126. While dealing with Article 329(b) (pari materia to Article 243- ZG(b)) the Apex Court in M.S. Gill (supra) held that the blanket ban under Article 329(b) bars grant of relief in the matter of anything done by the Commission in furtherance of the election. Hence, decision of the Commission to hold municipal elections on two dates as proposed by the State Government cannot be subject matter of adjudication once the election notification had been issued. Reference in this regard may also be made to (1996)3 SCC 416 wherein the Apex Court held as follows:-
"11. Thus, it would be clear that once an election process has been set in motion, though the High Court may entertain or may have already entertained a writ petition, it would not be justified in interfering with the election process giving direction to the election officer to stall the proceedings or to conduct the election process afresh, in particular when election has already been held in which the voters were allegedly prevented from exercising their franchise. As seen, that dispute is covered by an election dispute and remedy is thus available at law for redressal.
127. Hence, we are of the view that as the Commission was ad idem with the State with the proposal of staggering the municipal elections on two dates instead of one (as originally proposed by the Commission), it cannot be said that the Constitutional entities were at variance to each other on such proposal affecting the Constitutional scheme as envisaged in part IXA of the Constitution. More so, no relief in respect of such decision of the Commission in furtherance of the election process can be granted in view of the express bar engrafted under Article 243-ZG of the Constitution of India.
Conclusion :
128. In the light of the aforesaid discussion and reasoning, it may be summarized as follows: -
1) The State Election Commission constituted under Article 243-K of the Constitution shall have primacy in the matter of fixing of date/dates and hours of polls in municipal bodies under section 8 of Act VIII of 1994 and section 36(3) of Act XXXIV of 1994.

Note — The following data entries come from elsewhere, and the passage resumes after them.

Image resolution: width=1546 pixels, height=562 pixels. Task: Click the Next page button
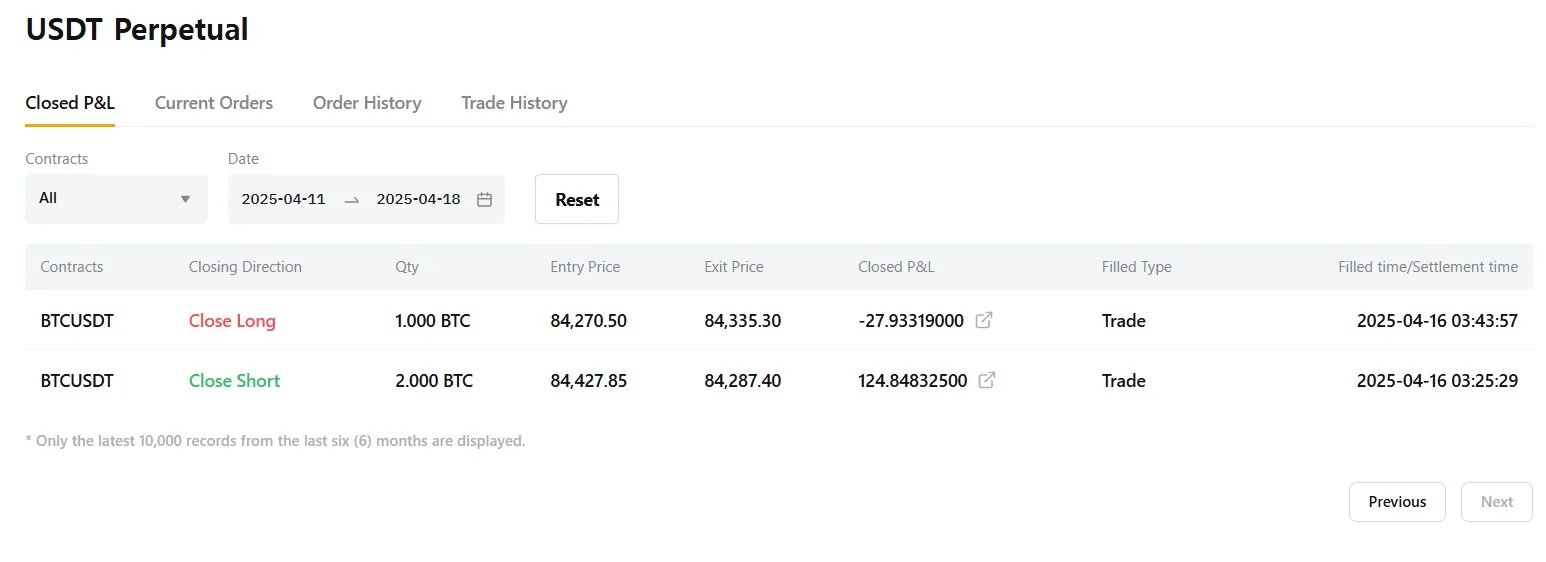click(1496, 502)
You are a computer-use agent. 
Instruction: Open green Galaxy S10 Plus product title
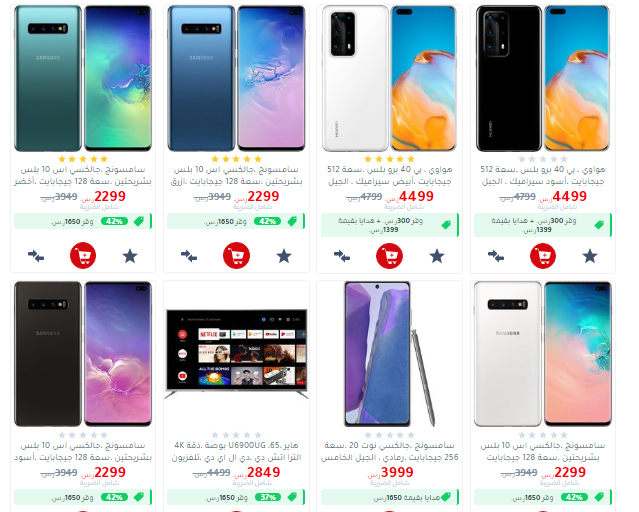(x=83, y=175)
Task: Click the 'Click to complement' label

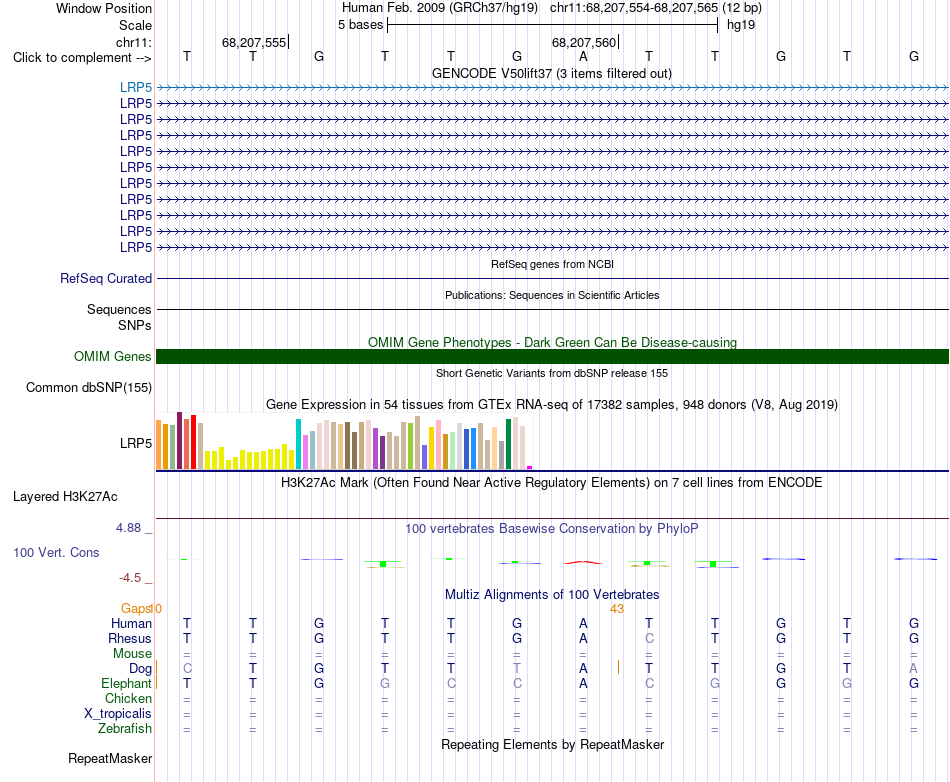Action: pos(82,58)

2) In view of the fact that the expression "in consultation with the Commission" occurring in section 8 of the Act VIII of 1994 and section 36(3) of the Act XXXIV of 1994 have been read down to "primacy of opinion of the Commission" in such consultative process, the aforesaid provisions cannot be said to be ultra vires the Constitution or any part thereof.
3) As the State election Commission was ad idem with the proposal of the State Government to hold municipal polls on 18th April, 2015 for Kolkata Municipal Corporation and on 25th April, 2015 for other urban local bodies and the same was a product of consultative process between the two constitutional entities, such decision cannot be said to be contrary to the Constitutional ethos of Part IX-A of the Constitution. More so, the decision being in furtherance of the election process cannot be called into question in view of the Constitutional bar under Article 243-ZG of the Constitution.

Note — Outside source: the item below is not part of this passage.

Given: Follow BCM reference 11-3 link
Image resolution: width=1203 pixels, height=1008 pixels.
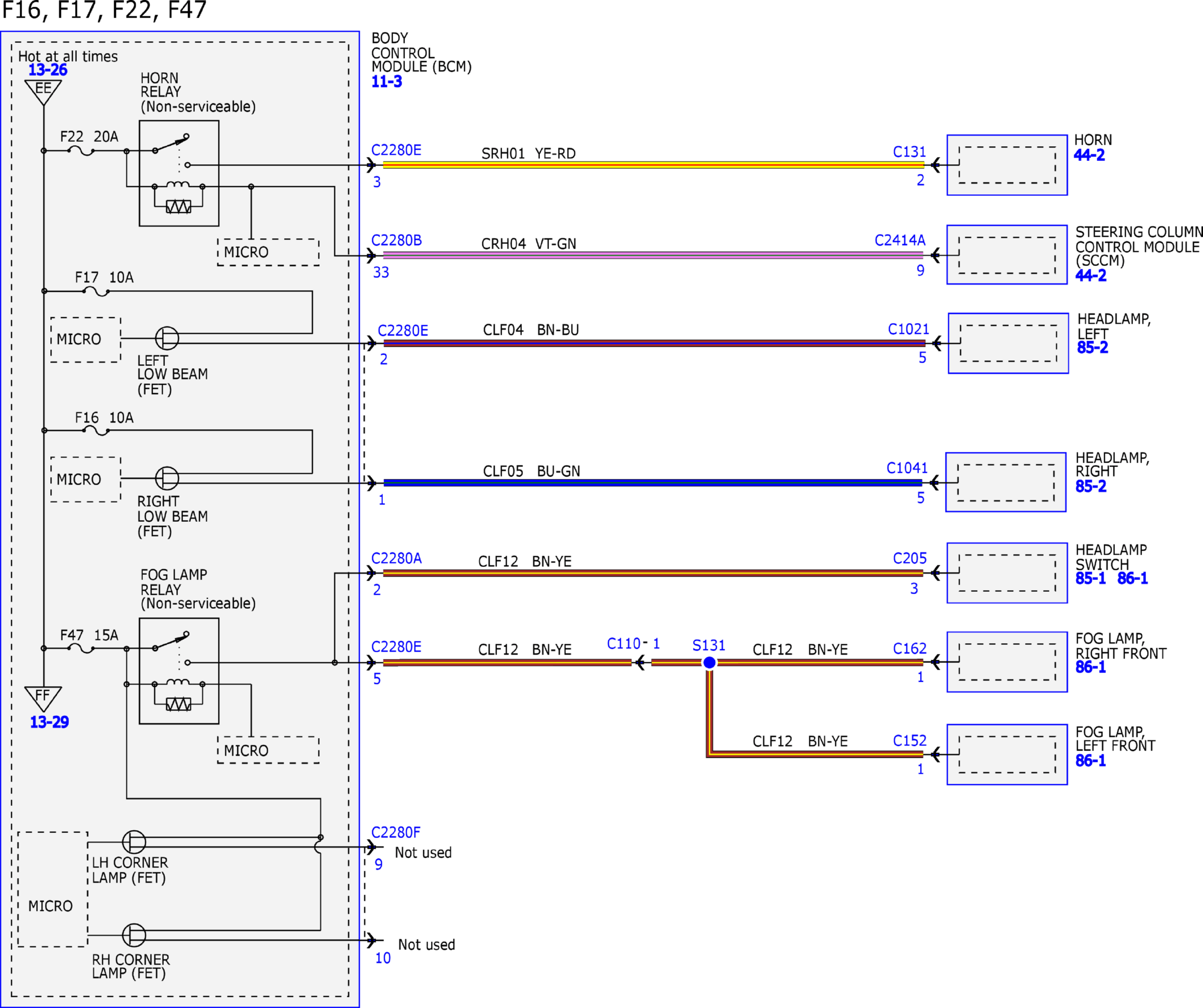Looking at the screenshot, I should [x=387, y=81].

4) Decision of Commission, not to hold elections to the seven urban local bodies which have been excluded on the plea of restructuring/reconstituting process being undertaken, is illegal and accordingly set aside.

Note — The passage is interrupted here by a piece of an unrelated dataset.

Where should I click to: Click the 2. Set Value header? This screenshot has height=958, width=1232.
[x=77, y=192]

Commission is directed to forthwith initiate steps for holding elections to the seven excluded urban local bodies. The entire election process be completed within two months from date in accordance with the procedure contemplated. Needless to mention, in such consultative process, the opinion of the Commission shall be given primacy and shall prevail in case of conflict.
Accordingly, the writ petition is disposed of.
(Manjula Chellur, Chief Justice) I agree.